I’m so nervous about attending a series of interviews, but I made it! Thank you, God, for guiding me and choosing me for this opportunity! This really calls for a celebration because no more unemployed moments for me.
FIRST DAY!
And now, it was my first day at my new job! I’m so exhausted and haggard from the long trip I took. Leaving the house at 5 AM and arriving at the office building at 8 AM is so tiring. What a long drive! I also wonder if I can really stay long in this new job since it requires at least one office day per week. My usual travel time is around 3-4 hours one way, so technically 8 hours to get to and from the office; it depends on traffic, of course. I have a low tolerance for long drives because I often get too sleepy, dizzy, and uneasy, and I hope I won’t encounter holdups/bad people while I’m sleeping on the bus.
I was excited and nervous as I sipped a hot matcha latte and bit into a toasted bagel I bought from Starbucks at Walmart before entering the building. It was a hot, sunny day, and the wind was hardly refreshing. I am wearing my blue long-sleeved polo shirt and black slacks with my backpack. (Yes! Backpack! Because I travel for hours, I need my stuff in one bag for easy carrying. 😜)
Sometimes my sensitivity to smells affects my mood on a given day, lol, especially when I smell something off or weird while traveling, so a face mask is my go-to in these situations.
When I entered the building, it was an old public mall, dark and smelly. The stores are closed since they usually open at 9 AM, and the escalator is turned off, so my only way is to use the elevator or stairs. The main office of my new job is located on the second floor. It’s like a common workplace that the company is renting. The recruiter told me that the company’s main building is still under construction, so in the meantime, we will work in the space the company rents.
The people here in the office are wearing their uniform. It’s a yellow polo shirt with the company logo. I was asked to sit down in the lobby and wait for the orientation to start. While I was attending orientation, I met a new hire named Chel. She is hired as a Marketing Admin. We both attended the orientation and chatted about our expectations. However, we are from different departments so that we wouldn’t meet often in our daily work.

[Exercise tasks]
**1)** In the account of a first day at a new job, what uniform do the people in the office wear?
**2)** Take the account of a first day at a new job further, picking up after its last sentence.

[Data items]
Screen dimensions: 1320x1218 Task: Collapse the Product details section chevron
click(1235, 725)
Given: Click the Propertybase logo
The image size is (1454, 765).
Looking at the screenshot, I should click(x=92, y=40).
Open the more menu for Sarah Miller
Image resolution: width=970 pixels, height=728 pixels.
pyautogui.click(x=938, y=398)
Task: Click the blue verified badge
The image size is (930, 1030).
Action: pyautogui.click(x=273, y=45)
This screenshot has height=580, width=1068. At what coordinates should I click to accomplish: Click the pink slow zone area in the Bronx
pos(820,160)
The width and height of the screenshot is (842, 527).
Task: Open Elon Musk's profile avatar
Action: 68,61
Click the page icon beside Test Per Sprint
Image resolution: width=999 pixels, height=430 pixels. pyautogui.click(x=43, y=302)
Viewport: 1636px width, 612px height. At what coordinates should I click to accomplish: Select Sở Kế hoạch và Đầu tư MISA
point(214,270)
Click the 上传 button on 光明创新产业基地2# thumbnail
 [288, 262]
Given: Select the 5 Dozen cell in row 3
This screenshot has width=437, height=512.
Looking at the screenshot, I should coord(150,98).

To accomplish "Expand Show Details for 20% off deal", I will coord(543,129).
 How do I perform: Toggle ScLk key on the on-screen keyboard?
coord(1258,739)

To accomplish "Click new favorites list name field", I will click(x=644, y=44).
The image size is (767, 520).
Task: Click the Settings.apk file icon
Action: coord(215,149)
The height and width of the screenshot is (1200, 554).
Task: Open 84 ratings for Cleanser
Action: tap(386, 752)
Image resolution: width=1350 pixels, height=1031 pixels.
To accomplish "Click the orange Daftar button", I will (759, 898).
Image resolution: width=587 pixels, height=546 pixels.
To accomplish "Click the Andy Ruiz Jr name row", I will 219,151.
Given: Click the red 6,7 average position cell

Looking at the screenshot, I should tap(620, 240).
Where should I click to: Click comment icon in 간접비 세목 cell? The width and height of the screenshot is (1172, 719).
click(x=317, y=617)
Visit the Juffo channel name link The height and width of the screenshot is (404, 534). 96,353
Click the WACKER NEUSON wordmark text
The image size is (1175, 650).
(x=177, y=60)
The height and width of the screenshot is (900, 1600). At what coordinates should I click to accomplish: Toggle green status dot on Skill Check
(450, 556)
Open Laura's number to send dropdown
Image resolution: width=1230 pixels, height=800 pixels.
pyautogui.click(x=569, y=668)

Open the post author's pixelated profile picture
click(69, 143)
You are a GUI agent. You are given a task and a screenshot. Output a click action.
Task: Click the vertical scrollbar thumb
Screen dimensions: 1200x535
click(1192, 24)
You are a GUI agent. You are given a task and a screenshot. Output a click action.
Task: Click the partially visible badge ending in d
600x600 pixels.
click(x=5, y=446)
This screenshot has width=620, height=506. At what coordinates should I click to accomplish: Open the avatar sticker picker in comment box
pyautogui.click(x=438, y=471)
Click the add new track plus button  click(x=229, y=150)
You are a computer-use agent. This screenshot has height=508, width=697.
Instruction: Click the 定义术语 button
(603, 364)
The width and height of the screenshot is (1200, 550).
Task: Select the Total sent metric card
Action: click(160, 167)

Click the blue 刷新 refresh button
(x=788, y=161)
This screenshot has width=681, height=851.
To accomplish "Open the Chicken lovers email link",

[Answers by item]
**1)** A yellow polo shirt with the company logo.

**2)**
While I’m attending orientation on my personal laptop, two women are looking at me. Maybe they know me or are involved with me? I’m not sure, so I asked them (just being friendly, haha, because they keep looking at me!). The admin is the other woman, and she is waiting for me but is shy to ask. With her is the designer that I will be working with, since we will be on the same team. I am happy to meet them; they are so friendly, and I feel so comfortable right after talking to them.
After that, the tech support gave me my laptop, set it up to meet all the company requirements, and created a work email and work profile for me, which is very exciting because it’s a MacBook! I am not used to using a Windows laptop, and my current laptop is an old 2017 MacBook Air that needs CPR every time I use it. I am thankful that they gave their employees a work laptop to use.
I met many new people, stepped into a new environment, and experienced a different work culture. It was a significant change, but I looked forward to learning and growing in this new chapter.
I still can’t believe that I have a new job. This is truly a blessing from God. I am nothing without Him, and that’s why I am so grateful. I will do my best to grow, learn, contribute, and enjoy this new journey.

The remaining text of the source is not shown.